1. That in Case 194 the Commission made the following Findings of Fact, here numbered 2 through 7 and therein numbered 1 through 6:

2. That the Milwaukee Board of School Directors, herein the Board, is a municipal employer having its principal offices at 5225 West Vliet Street, Milwaukee, Wisconsin.

3. That the Milwaukee Teachers' Education Association, herein the Association or the MTEA, is a labor organization having its principal offices at 5130 West Vliet Street, Milwaukee, Wisconsin; and that the Association is the collective bargaining representative for certain professional employes of the District including teachers and social workers.

4. That since 1981, the collective bargaining agreements between the Board and the Association have contained the following provision:

All layoffs shall be based on inverse order of seniority within qualifications as set forth in the following procedures provided that the racial balance of schools is not distributed.

that this provision was first included in a collective bargaining agreement between the parties pursuant to an interest arbitration award; and that as to this disputed provision the arbitrator's award stated:

The Racial Balance Criterion


The MTEA final offer provides that "All layoffs shall be based on the inverse order of seniority within certification/licensure ..." The offer does not include race as a factor in identifying teachers for layoff.

The Board's final offer provides that "All layoffs shall be based on inverse order of seniority ... providing that the racial balance of schools is not disturbed."

Position of the Parties

MTEA Position

The MTEA final offer enables the District to comply with the Federal Court Faculty Desegregation Order even though the Court indicated the Order would not affect the method to be utilized in the event of layoff.

If there were no racial exemption in the layoff procedure, it is clear from the evidence introduced by both parties that the overall percentage of Black faculty members in the District would not be significantly affected. In fact, in no example cited by either party was the overall percentage of Black teachers in the District reduced by more than .65%. Therefore, there is no demonstratable need for any exemption from layoff based upon racial considerations.

A loss of less than one percent of the Black teachers in the District will still allow the District to easily meet the racial balance ranges set by the Federal Court.

In analysis of 97 comparable school districts by geographic location, size, and other criteria indicates that the large majority of such districts do not use either race or affirmative action as a basis for selecting teaching employees for layoff.

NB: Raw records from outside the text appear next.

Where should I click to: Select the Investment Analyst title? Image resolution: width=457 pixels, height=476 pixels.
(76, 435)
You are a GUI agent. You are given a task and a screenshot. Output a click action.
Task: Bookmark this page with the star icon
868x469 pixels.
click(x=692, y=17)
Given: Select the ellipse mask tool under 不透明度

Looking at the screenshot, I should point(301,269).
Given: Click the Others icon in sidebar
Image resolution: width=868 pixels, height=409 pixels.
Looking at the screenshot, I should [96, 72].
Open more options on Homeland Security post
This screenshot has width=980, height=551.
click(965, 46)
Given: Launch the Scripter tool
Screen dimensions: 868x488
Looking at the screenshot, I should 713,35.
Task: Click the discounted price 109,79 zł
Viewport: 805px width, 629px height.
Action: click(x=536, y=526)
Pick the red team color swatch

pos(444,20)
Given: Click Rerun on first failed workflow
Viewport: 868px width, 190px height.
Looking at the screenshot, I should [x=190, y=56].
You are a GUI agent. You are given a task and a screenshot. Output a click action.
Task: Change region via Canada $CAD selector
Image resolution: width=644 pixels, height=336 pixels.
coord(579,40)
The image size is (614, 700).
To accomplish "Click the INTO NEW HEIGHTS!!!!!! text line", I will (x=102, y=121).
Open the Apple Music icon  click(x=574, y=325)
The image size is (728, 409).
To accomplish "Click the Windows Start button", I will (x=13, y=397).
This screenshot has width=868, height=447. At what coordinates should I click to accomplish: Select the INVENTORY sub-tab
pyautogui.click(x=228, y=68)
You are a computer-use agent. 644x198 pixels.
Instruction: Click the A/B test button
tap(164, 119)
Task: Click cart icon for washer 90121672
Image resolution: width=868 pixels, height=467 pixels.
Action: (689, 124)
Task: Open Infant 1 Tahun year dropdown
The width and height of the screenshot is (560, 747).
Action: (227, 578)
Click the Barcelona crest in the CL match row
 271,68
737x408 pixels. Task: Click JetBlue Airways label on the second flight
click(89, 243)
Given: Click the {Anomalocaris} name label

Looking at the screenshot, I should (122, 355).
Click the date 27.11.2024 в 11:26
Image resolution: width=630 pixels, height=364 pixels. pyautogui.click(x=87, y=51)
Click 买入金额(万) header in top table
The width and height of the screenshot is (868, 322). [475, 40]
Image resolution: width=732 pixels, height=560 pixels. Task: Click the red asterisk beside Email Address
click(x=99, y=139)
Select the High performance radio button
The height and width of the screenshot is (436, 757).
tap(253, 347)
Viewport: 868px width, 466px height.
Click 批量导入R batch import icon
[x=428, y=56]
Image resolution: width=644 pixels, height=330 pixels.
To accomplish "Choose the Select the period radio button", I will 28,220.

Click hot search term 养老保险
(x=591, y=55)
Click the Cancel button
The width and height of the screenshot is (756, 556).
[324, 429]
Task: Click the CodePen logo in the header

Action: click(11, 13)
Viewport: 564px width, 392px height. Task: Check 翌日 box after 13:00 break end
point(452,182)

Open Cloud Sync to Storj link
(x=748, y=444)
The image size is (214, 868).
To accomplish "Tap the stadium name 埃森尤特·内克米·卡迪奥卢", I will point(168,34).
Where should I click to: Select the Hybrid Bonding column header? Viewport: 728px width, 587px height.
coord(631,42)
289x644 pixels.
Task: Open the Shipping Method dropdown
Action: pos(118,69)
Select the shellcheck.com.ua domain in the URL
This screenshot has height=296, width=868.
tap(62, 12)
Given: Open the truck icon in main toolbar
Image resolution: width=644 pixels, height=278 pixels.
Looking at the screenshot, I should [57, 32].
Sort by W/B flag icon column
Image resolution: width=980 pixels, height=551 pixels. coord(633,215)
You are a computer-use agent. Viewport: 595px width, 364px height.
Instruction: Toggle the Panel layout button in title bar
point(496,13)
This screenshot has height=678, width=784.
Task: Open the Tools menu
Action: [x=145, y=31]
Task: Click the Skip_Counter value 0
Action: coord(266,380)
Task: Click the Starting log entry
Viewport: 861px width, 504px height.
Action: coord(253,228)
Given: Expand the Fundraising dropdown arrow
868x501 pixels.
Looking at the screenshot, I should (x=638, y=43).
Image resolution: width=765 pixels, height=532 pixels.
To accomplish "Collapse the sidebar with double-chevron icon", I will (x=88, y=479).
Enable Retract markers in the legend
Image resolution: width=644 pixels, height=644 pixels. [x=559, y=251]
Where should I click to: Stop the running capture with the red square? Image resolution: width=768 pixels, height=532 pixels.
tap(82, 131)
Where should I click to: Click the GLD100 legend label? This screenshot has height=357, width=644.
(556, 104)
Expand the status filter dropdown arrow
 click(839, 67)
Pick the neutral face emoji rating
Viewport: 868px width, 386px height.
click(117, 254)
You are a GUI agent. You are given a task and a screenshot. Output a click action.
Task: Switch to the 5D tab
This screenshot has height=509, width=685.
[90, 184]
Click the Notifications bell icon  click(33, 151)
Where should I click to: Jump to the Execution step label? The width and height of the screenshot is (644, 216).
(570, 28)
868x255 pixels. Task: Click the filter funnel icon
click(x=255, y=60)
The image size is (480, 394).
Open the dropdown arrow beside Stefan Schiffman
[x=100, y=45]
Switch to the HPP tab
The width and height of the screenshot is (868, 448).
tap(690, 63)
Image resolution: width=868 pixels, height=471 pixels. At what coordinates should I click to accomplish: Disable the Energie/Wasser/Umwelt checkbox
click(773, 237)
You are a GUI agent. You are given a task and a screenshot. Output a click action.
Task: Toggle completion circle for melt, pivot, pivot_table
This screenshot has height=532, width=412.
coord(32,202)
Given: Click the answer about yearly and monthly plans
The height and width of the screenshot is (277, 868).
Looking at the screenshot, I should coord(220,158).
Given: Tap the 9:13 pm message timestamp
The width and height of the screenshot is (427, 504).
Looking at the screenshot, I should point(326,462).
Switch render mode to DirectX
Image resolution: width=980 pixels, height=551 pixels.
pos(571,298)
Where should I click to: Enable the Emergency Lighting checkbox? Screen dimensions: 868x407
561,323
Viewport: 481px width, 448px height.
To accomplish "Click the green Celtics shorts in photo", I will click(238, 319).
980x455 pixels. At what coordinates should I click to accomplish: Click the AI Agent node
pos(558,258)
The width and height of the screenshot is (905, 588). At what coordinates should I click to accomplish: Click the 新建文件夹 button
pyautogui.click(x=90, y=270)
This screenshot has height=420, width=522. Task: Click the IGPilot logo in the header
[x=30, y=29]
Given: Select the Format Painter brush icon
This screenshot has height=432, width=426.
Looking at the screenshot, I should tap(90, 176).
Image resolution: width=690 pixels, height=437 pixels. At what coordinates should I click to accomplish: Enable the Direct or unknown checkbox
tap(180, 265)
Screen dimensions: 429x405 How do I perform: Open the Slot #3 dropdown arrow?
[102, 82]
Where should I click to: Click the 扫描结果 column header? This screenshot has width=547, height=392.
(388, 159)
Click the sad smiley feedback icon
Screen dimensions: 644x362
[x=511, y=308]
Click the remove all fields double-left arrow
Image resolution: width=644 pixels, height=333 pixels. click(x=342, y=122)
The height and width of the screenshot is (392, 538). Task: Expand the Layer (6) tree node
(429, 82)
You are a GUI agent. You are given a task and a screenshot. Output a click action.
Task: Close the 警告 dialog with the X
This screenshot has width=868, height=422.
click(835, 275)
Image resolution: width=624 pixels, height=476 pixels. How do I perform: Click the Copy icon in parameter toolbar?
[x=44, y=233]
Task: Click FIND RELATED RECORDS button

During the entire process of negotiations, the Board never proposed anything that would indicate that the number of Blacks to be laid off in the faculty would not occur in an amount greater than their present representation, which is the current Board position. The Board has therefore violated ground rule 11 by never presenting in writing and negotiating what it now says its final offer means.

The Board in incorrect in asserting that Black teachers are concentrated near the bottom of the seniority list. In fact, in all of the hypothetical layoffs introduced by both parties, where race was not considered, the overall impact of such layoffs on the racial composition of the teachers would be negligible.

Board Position

It is reasonable and appropriate to structure the layoff procedure so that the percentage of Black teachers employed by the System is not adversely affected.

The MTEA proposal would permit a layoff to ignore the impact on the racial breakdown of the faculty. On the other hand, under the Board's proposal, layoffs of Black teachers would not occur in an amount greater than their present representation in the faculty.

The Board's Affirmative Action Policy Statement for Personnel indicates that it is the Board's objective "to achieve a staffing pattern which is reflective of our community." This is defined as meaning a staffing pattern in which the percentage of Black teachers lies between the Black population of the City of Milwaukee, which is approximately 23 percent, and the percentage of Black students in the system, which is approximately 47 percent.

It is highly desirable to have an adequate representation of Blacks on the school faculty, especially in view of the desegregation process in which the school system is presently involved. Adequate representation of minorities helps dispel myths regarding racial inferiority and confidence. It provides positive role models for all students. It eases the adjustment to desegregation of minority students, their parents, and majority teachers. It also helps provide a multi-cultural curriculum. Moreover, it is important that the representation be in sufficient numbers so that Black teachers can exercise power and influence in the System.

Although the Federal Court Order does not deal with the overall system-wide percentage of teachers who are Black or white, the potential for litigation in the event the proportion of Black teachers declines is clear.

Black teachers are concentrated near the bottom of the seniority list, and therefore, without special provisions being made to allow for the consideration of the racial composition of the group of employees that are to be laid off, the overall percentage of Black teachers in the District could drop as much as one-half of a percentage point, or greater.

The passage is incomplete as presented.